As part of the ongoing efforts to ramp up NParks’ biodiversity conservation activities, several native tree species have been planted at Chestnut Nature Park. At Chestnut Nature Park, adventurous park goers can also expect dedicated trails catered for different activities, such as hiking and mountain biking.
Armed with my Asus trail shoes, Lorna Jane attire and a bottle of mosquito repellent at 11am on a Sunday morning, we were ready to take on the muddy track!
There are available amenities and facilities such as the shelters, pavilions and information boards throughout the trail. A toilet and a bicycle rental kiosk is situated near the entrance of the trails, right by the carpark, so be sure to empty your bladder and fill your bottles before you hit the trails.
Things to do at Chestnut Nature Park, Singapore
Southern Hiking Trail (Map)
The Southern Hiking Trail spans 2.1km and is dubbed the “hilly terrain” as you will often find big slabs of granite rocks and series of hills before being led to an open fields of wild Lalang.
Northern Hiking Trail (Map)
The Northern Hiking Trail spans 3.5km in total, and you can even get to Zhenghua Park from here. The trail is generally more forested and some parts of the trail are right next to a streams of water, making it a relaxing and soothing sight to see and sound to hear.
If you get tired from all the long hiking trails, you can look out for shelters and pavilions to sit down and relax before continuing your adventure again.
2. Mountain Biking
There is a pump track – a track that consists of slopes – for cyclists to hone their skills in manoeuvring through hilly terrains and bumps. “Pump” is the up and down body action of the riders as they ride up and down the terrain.
There are a total of 11 trails that you can choose from, each with their own difficulty level ranging from beginner to extremely difficult. Be sure to stick to a path that you’re comfortable with!

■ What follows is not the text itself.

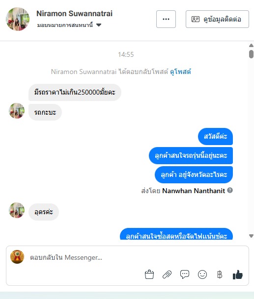Image resolution: width=254 pixels, height=299 pixels.
Task: Click the chat scrollbar thumb
Action: [x=251, y=54]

3. Bird Watching/ Animal hunting
If you’re a bird lover, Chestnut Nature Park is another park to add to your list! This park is home to a number of rare birds not commonly found in your neighbourhood, such as the Straw-headed Bulbul, Brown-chested Jungle Flycatcher, and Banded Woodpecker.

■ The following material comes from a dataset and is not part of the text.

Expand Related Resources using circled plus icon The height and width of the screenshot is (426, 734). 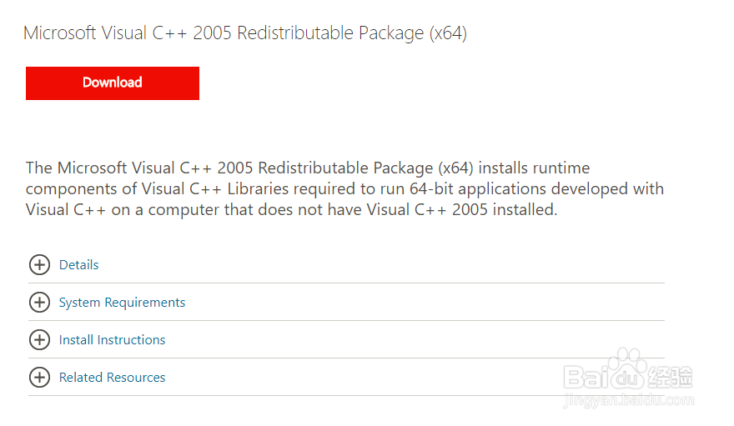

We spotted a family of wild monkeys during our hike. It was entertaining seeing the whole family – from baby monkeys clinging to their mother to the alpha male trying to mark his territory!
4. Tree Spotting
As mentioned earlier, Chestnut Nature Park is filled with many trees native to Singapore. These tree species include the Braided Chestnut, the Singapore Walking-Stick Palm and the Jelutong, just to name a few. Be ready to bask in the beauty of nature as you walk past these magnificent trees.
The wide diversity of trees gives rise to a greater ecosystem of animals and insects, and ensures that it is safe to travel along the park. Keep your ears open and listen to the sounds of nature as you walk through the park.
Tips Before You Go To Chestnut Nature Park, Singapore
- The park is open from 7am to 7pm daily, so be sure to plan your day ahead.
- Bring a mosquito repellent! The trail is made up of dense flora and fauna, and most of the ground don’t get much sunlight.
- Wear proper trail shoes. The ground is moist for the most part, and puddles of water are interspersed between trails.
- Pets are also NOT ALLOWED in this park.
- Always remember to bring a poncho or an umbrella, in case the weather takes a twist for the worse. Also, do check the weather forecast in advance to avoid any potential weather shock. You never know how Singapore‘s weather can surprise you in ways more than one.
- Keep yourself hydrated at all times! Bring your water bottles along and drink up to avoid dehydration while having a good time. It’s something I always highlight when it comes to packing for summer.
- If you plan to cycle, ensure that you follow the correct cycling etiquettes and be in proper attire and wear the appropriate safety gears, if necessary.
Recommended duration at Chestnut Nature Park: 3-4 hours
Similar to my advice I gave about Coney Island, we love exploring these new parks when they are newly open. Not only can we skip the crowd, the area is not yet commercialised and the flora and fauna is not yet overly trampled on.